Please reproduce each of the following records verbatim, line for line, covering all of them.

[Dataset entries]
━━━
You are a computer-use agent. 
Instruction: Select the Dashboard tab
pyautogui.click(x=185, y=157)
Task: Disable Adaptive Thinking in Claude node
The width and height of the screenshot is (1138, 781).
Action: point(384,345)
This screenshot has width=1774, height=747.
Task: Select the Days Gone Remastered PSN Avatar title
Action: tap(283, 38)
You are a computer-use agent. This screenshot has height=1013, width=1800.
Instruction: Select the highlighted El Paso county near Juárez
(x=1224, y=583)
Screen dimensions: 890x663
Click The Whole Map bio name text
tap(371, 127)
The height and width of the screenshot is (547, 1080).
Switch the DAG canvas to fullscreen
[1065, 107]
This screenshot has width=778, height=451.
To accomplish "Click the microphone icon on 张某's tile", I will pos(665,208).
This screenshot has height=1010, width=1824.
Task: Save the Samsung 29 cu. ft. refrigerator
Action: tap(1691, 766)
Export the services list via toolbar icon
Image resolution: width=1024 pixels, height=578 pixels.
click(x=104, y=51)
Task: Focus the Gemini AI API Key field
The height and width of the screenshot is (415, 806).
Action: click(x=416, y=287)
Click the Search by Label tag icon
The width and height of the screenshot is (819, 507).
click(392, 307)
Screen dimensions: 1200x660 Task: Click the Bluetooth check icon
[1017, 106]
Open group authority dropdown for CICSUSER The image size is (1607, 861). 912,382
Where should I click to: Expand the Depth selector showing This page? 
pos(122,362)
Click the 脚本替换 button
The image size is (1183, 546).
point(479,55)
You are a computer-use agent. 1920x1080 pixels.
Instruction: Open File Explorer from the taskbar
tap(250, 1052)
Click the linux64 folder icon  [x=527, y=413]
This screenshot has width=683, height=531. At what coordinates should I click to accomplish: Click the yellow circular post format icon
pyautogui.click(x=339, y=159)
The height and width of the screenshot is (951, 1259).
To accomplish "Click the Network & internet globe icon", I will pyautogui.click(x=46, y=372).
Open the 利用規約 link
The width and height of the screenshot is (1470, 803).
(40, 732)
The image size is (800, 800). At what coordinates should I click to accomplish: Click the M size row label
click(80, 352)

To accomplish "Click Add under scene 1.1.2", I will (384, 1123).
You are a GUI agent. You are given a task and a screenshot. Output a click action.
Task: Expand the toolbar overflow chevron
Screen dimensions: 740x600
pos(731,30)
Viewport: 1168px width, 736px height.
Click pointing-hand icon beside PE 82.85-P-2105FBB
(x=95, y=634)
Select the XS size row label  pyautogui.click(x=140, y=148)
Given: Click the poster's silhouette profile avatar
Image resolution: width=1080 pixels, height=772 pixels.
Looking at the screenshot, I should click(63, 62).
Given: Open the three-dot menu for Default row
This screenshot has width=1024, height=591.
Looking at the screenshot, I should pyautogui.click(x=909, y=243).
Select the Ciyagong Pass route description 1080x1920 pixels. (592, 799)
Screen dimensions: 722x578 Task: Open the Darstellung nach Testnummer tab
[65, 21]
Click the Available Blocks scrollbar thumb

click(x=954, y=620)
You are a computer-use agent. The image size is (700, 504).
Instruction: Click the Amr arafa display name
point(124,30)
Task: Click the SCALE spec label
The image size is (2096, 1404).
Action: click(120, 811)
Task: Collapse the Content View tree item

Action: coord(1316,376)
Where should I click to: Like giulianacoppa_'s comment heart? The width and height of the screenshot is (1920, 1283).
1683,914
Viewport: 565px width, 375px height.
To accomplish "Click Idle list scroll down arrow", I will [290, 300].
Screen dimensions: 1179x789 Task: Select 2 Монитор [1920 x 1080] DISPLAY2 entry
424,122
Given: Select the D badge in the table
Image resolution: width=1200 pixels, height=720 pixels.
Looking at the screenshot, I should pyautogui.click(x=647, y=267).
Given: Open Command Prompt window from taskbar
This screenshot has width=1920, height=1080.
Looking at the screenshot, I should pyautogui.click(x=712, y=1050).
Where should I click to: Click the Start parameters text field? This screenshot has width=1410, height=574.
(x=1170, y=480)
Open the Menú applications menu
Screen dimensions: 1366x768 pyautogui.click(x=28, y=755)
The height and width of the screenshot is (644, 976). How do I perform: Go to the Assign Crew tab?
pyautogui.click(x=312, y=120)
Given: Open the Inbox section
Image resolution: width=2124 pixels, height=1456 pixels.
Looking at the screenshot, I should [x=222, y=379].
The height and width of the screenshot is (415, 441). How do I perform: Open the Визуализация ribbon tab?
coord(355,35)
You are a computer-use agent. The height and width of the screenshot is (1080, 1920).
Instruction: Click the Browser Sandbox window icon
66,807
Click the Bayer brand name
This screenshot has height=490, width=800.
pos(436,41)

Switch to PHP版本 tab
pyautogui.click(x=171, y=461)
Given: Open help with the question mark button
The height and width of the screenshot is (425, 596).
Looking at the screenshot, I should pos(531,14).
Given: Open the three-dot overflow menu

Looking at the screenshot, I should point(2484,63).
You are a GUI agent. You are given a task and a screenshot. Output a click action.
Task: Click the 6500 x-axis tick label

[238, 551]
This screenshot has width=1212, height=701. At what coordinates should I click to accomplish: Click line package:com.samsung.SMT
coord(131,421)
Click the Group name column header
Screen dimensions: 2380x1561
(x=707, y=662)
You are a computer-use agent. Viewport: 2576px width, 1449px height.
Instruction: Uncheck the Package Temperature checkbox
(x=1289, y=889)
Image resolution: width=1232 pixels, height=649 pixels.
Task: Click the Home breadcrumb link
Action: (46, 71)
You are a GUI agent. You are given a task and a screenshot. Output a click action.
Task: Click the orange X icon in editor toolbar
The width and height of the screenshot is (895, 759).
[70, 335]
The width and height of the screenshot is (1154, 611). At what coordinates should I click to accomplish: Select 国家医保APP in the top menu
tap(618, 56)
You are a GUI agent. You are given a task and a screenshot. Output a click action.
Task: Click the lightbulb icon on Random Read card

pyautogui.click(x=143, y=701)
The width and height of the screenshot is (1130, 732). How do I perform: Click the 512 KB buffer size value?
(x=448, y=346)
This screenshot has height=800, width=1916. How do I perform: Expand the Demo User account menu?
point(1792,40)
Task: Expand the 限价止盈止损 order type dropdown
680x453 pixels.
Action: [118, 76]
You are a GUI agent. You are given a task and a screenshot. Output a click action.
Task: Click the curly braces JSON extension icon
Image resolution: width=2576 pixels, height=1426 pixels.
━━━
Response to the task:
You are a computer-use agent. 
Instruction: Select the Dashboard tab
pyautogui.click(x=185, y=157)
Task: Disable Adaptive Thinking in Claude node
The width and height of the screenshot is (1138, 781).
Action: point(384,345)
This screenshot has width=1774, height=747.
Task: Select the Days Gone Remastered PSN Avatar title
Action: tap(283, 38)
You are a computer-use agent. This screenshot has height=1013, width=1800.
Instruction: Select the highlighted El Paso county near Juárez
(x=1224, y=583)
Screen dimensions: 890x663
Click The Whole Map bio name text
tap(371, 127)
The height and width of the screenshot is (547, 1080).
Switch the DAG canvas to fullscreen
[1065, 107]
This screenshot has width=778, height=451.
To accomplish "Click the microphone icon on 张某's tile", I will pos(665,208).
This screenshot has height=1010, width=1824.
Task: Save the Samsung 29 cu. ft. refrigerator
Action: tap(1691, 766)
Export the services list via toolbar icon
Image resolution: width=1024 pixels, height=578 pixels.
click(x=104, y=51)
Task: Focus the Gemini AI API Key field
The height and width of the screenshot is (415, 806).
Action: click(x=416, y=287)
Click the Search by Label tag icon
The width and height of the screenshot is (819, 507).
click(392, 307)
Screen dimensions: 1200x660 Task: Click the Bluetooth check icon
[1017, 106]
Open group authority dropdown for CICSUSER The image size is (1607, 861). 912,382
Where should I click to: Expand the Depth selector showing This page? 
pos(122,362)
Click the 脚本替换 button
The image size is (1183, 546).
point(479,55)
You are a computer-use agent. 1920x1080 pixels.
Instruction: Open File Explorer from the taskbar
tap(250, 1052)
Click the linux64 folder icon  [x=527, y=413]
This screenshot has width=683, height=531. At what coordinates should I click to accomplish: Click the yellow circular post format icon
pyautogui.click(x=339, y=159)
The height and width of the screenshot is (951, 1259).
To accomplish "Click the Network & internet globe icon", I will pyautogui.click(x=46, y=372).
Open the 利用規約 link
The width and height of the screenshot is (1470, 803).
(40, 732)
The image size is (800, 800). At what coordinates should I click to accomplish: Click the M size row label
click(80, 352)

To accomplish "Click Add under scene 1.1.2", I will (384, 1123).
You are a GUI agent. You are given a task and a screenshot. Output a click action.
Task: Expand the toolbar overflow chevron
Screen dimensions: 740x600
pos(731,30)
Viewport: 1168px width, 736px height.
Click pointing-hand icon beside PE 82.85-P-2105FBB
(x=95, y=634)
Select the XS size row label  pyautogui.click(x=140, y=148)
Given: Click the poster's silhouette profile avatar
Image resolution: width=1080 pixels, height=772 pixels.
Looking at the screenshot, I should click(63, 62).
Given: Open the three-dot menu for Default row
This screenshot has width=1024, height=591.
Looking at the screenshot, I should pyautogui.click(x=909, y=243).
Select the Ciyagong Pass route description 1080x1920 pixels. (592, 799)
Screen dimensions: 722x578 Task: Open the Darstellung nach Testnummer tab
[65, 21]
Click the Available Blocks scrollbar thumb

click(x=954, y=620)
You are a computer-use agent. The image size is (700, 504).
Instruction: Click the Amr arafa display name
point(124,30)
Task: Click the SCALE spec label
The image size is (2096, 1404).
Action: click(120, 811)
Task: Collapse the Content View tree item

Action: coord(1316,376)
Where should I click to: Like giulianacoppa_'s comment heart? The width and height of the screenshot is (1920, 1283).
1683,914
Viewport: 565px width, 375px height.
To accomplish "Click Idle list scroll down arrow", I will [290, 300].
Screen dimensions: 1179x789 Task: Select 2 Монитор [1920 x 1080] DISPLAY2 entry
424,122
Given: Select the D badge in the table
Image resolution: width=1200 pixels, height=720 pixels.
Looking at the screenshot, I should pyautogui.click(x=647, y=267).
Given: Open Command Prompt window from taskbar
This screenshot has width=1920, height=1080.
Looking at the screenshot, I should pyautogui.click(x=712, y=1050).
Where should I click to: Click the Start parameters text field? This screenshot has width=1410, height=574.
(x=1170, y=480)
Open the Menú applications menu
Screen dimensions: 1366x768 pyautogui.click(x=28, y=755)
The height and width of the screenshot is (644, 976). How do I perform: Go to the Assign Crew tab?
pyautogui.click(x=312, y=120)
Given: Open the Inbox section
Image resolution: width=2124 pixels, height=1456 pixels.
Looking at the screenshot, I should [x=222, y=379].
The height and width of the screenshot is (415, 441). How do I perform: Open the Визуализация ribbon tab?
coord(355,35)
You are a computer-use agent. The height and width of the screenshot is (1080, 1920).
Instruction: Click the Browser Sandbox window icon
66,807
Click the Bayer brand name
This screenshot has height=490, width=800.
pos(436,41)

Switch to PHP版本 tab
pyautogui.click(x=171, y=461)
Given: Open help with the question mark button
The height and width of the screenshot is (425, 596).
Looking at the screenshot, I should pos(531,14).
Given: Open the three-dot overflow menu

Looking at the screenshot, I should point(2484,63).
You are a GUI agent. You are given a task and a screenshot. Output a click action.
Task: Click the 6500 x-axis tick label

[238, 551]
This screenshot has width=1212, height=701. At what coordinates should I click to accomplish: Click line package:com.samsung.SMT
coord(131,421)
Click the Group name column header
Screen dimensions: 2380x1561
(x=707, y=662)
You are a computer-use agent. Viewport: 2576px width, 1449px height.
Instruction: Uncheck the Package Temperature checkbox
(x=1289, y=889)
Image resolution: width=1232 pixels, height=649 pixels.
Task: Click the Home breadcrumb link
Action: (46, 71)
You are a GUI agent. You are given a task and a screenshot. Output a click action.
Task: Click the orange X icon in editor toolbar
The width and height of the screenshot is (895, 759).
[70, 335]
The width and height of the screenshot is (1154, 611). At what coordinates should I click to accomplish: Select 国家医保APP in the top menu
tap(618, 56)
You are a GUI agent. You are given a task and a screenshot. Output a click action.
Task: Click the lightbulb icon on Random Read card

pyautogui.click(x=143, y=701)
The width and height of the screenshot is (1130, 732). How do I perform: Click the 512 KB buffer size value?
(x=448, y=346)
This screenshot has height=800, width=1916. How do I perform: Expand the Demo User account menu?
point(1792,40)
Task: Expand the 限价止盈止损 order type dropdown
680x453 pixels.
Action: [118, 76]
You are a GUI agent. You are given a task and a screenshot. Output a click action.
Task: Click the curly braces JSON extension icon
Image resolution: width=2576 pixels, height=1426 pixels.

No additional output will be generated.